Excerpts from a dataset
::::::::::
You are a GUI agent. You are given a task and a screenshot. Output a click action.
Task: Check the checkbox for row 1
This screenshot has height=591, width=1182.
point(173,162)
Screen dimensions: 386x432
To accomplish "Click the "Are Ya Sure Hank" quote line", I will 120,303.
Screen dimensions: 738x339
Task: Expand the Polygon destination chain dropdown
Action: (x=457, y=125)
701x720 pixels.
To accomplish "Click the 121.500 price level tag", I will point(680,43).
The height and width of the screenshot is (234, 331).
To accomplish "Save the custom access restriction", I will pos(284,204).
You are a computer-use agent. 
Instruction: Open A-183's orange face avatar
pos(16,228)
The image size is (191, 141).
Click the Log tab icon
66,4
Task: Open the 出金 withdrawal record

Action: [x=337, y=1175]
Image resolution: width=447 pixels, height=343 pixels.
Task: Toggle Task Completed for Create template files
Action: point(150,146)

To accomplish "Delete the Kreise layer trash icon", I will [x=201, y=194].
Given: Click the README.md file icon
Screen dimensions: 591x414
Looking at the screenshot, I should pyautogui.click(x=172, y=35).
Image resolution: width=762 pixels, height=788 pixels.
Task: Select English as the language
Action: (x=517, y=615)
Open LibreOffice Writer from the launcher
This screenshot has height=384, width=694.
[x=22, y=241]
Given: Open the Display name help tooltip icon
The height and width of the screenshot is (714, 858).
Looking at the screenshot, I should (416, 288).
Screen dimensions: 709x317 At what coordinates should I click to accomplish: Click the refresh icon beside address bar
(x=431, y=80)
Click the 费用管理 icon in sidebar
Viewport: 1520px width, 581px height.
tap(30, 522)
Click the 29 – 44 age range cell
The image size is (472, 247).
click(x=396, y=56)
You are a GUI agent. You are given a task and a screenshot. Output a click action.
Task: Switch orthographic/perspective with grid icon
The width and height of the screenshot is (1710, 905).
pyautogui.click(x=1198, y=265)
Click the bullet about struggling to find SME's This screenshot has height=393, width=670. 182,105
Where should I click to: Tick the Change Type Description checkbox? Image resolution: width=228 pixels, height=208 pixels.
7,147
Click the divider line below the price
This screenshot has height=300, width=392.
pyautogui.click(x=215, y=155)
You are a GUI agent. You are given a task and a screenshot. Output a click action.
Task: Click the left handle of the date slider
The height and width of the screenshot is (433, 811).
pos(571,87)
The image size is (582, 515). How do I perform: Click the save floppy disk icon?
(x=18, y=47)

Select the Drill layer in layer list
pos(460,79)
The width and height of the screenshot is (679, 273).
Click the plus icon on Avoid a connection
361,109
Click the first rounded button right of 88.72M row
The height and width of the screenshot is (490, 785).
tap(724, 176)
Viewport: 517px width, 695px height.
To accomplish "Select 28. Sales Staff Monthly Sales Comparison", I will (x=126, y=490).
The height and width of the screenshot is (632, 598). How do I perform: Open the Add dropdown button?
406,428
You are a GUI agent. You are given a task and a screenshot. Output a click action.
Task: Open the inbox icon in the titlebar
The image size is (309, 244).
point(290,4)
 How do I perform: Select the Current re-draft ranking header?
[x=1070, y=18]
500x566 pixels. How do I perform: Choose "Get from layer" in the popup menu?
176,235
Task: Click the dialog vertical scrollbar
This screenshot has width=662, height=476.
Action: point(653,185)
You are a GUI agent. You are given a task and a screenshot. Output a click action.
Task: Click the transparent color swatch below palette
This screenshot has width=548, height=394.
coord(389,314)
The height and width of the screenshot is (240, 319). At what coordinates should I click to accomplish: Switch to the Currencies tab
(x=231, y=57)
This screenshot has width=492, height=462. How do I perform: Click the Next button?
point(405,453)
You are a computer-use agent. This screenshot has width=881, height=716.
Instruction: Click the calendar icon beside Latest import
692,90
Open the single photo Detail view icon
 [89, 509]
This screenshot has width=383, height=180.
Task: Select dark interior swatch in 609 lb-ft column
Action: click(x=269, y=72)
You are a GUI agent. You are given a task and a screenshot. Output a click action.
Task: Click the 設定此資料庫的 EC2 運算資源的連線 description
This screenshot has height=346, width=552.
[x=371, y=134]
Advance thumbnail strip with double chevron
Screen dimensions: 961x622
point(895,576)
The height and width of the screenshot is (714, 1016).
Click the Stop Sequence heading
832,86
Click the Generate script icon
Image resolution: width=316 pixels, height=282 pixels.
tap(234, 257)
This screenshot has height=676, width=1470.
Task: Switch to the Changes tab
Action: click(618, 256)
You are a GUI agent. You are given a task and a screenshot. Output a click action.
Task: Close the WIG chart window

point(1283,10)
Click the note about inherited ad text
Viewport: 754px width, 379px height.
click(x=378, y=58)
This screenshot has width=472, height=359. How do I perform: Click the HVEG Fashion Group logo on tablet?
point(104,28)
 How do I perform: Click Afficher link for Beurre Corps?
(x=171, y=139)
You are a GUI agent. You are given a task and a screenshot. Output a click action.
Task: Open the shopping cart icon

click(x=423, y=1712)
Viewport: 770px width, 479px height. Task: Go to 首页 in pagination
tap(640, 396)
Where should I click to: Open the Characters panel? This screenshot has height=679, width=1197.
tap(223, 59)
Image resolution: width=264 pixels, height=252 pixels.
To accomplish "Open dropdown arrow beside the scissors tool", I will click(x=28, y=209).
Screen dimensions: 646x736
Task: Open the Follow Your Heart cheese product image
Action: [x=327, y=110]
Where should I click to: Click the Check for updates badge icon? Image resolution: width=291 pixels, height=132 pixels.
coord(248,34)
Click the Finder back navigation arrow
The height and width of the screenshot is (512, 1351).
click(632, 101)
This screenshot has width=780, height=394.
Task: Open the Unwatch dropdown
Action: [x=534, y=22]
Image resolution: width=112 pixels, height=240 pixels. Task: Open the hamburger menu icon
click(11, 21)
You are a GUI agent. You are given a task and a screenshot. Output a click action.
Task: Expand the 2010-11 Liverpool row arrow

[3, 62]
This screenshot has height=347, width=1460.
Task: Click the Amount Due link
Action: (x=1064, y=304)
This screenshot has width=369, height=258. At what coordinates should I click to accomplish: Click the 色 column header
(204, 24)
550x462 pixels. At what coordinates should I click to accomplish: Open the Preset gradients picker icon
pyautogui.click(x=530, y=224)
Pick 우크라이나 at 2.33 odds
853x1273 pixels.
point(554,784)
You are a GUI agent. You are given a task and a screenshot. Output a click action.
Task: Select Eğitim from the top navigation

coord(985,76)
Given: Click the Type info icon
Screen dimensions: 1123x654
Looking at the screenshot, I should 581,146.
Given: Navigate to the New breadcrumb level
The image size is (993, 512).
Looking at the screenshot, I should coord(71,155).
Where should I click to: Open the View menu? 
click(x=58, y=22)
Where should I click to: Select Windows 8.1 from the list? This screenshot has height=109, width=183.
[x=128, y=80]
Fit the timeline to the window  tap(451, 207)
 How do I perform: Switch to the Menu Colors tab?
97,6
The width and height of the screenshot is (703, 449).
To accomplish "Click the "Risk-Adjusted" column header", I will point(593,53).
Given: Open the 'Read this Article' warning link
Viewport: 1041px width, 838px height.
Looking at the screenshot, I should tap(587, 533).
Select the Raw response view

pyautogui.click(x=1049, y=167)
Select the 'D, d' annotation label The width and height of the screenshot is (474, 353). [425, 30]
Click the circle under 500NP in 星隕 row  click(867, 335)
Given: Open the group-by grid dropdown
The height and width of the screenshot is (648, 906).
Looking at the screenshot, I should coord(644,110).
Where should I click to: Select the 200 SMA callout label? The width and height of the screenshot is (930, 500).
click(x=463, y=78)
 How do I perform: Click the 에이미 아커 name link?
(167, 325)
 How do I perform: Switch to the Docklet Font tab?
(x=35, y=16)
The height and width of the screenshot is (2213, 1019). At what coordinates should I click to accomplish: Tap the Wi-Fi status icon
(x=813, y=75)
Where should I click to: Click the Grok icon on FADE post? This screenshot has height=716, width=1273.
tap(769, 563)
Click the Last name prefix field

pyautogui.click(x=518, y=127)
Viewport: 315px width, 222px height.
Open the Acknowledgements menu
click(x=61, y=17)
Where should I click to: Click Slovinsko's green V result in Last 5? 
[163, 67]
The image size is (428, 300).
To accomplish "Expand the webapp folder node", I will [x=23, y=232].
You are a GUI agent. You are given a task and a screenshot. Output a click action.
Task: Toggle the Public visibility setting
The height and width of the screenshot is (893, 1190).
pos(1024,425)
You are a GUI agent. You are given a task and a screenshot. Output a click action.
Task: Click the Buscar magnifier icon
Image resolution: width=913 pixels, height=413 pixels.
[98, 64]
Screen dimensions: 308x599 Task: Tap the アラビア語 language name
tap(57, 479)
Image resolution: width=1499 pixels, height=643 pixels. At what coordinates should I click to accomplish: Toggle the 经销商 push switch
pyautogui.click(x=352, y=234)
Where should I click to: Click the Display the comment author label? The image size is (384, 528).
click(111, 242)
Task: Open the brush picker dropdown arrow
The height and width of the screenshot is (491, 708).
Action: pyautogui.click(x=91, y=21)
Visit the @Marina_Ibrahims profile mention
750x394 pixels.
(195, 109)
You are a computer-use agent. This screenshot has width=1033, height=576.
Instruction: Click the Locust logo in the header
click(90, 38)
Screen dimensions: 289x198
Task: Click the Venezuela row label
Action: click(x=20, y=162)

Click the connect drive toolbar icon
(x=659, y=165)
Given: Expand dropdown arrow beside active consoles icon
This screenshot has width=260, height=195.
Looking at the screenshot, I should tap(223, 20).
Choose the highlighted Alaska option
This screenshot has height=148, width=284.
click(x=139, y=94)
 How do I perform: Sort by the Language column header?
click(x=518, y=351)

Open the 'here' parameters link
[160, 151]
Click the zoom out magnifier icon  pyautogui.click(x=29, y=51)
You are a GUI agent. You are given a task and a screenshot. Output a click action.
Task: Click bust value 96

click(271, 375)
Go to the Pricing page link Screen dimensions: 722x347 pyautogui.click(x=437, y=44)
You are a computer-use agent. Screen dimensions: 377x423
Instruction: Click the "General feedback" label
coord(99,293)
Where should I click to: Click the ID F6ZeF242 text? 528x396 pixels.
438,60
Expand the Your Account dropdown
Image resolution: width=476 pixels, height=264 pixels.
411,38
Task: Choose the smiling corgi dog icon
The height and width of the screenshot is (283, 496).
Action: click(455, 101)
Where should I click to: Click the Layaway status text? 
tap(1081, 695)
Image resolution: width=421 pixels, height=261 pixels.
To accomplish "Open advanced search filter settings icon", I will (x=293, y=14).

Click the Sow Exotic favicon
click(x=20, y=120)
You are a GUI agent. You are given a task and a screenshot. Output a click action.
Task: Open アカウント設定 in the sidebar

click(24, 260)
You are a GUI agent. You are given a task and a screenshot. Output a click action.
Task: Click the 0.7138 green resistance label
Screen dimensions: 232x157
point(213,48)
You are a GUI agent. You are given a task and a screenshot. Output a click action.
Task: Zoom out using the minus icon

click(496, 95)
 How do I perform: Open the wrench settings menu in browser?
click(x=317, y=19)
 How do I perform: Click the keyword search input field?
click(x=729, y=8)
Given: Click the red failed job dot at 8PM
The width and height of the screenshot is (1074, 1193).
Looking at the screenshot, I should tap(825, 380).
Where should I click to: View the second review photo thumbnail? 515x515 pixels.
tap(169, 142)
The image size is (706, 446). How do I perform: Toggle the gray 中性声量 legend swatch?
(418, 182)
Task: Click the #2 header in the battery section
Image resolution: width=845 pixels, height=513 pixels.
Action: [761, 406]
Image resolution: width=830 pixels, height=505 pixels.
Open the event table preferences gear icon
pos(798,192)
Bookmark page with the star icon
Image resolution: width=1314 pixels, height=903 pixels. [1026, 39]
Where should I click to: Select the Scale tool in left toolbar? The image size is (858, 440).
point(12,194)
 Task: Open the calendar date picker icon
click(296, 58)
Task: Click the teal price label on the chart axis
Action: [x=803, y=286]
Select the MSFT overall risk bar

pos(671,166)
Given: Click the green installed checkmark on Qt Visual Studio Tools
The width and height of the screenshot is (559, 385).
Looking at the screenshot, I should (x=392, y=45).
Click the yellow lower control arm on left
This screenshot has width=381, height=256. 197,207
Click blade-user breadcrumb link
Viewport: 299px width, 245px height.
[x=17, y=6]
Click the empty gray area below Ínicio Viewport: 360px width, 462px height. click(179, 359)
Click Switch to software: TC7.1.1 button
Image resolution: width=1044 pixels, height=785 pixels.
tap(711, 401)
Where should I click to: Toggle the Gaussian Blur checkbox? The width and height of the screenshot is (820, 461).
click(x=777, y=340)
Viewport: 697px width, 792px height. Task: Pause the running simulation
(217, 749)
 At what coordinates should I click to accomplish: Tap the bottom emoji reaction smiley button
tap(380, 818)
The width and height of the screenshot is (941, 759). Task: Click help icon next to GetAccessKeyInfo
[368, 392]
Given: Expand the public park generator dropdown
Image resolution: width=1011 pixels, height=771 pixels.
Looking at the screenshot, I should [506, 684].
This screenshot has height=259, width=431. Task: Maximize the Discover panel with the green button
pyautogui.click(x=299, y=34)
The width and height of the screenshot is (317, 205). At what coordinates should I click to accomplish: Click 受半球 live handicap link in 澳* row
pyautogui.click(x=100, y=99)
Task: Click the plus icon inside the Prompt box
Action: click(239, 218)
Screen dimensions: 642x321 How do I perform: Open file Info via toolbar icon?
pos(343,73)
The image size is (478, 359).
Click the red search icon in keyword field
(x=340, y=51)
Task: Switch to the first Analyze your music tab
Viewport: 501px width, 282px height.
::::::::::
WHAT THE TASK ASKS
When the word "grid" shows up in a line of the entries, pull that line out.

EXERCISE OUTPUT
Task: Switch orthographic/perspective with grid icon
Given: Open the group-by grid dropdown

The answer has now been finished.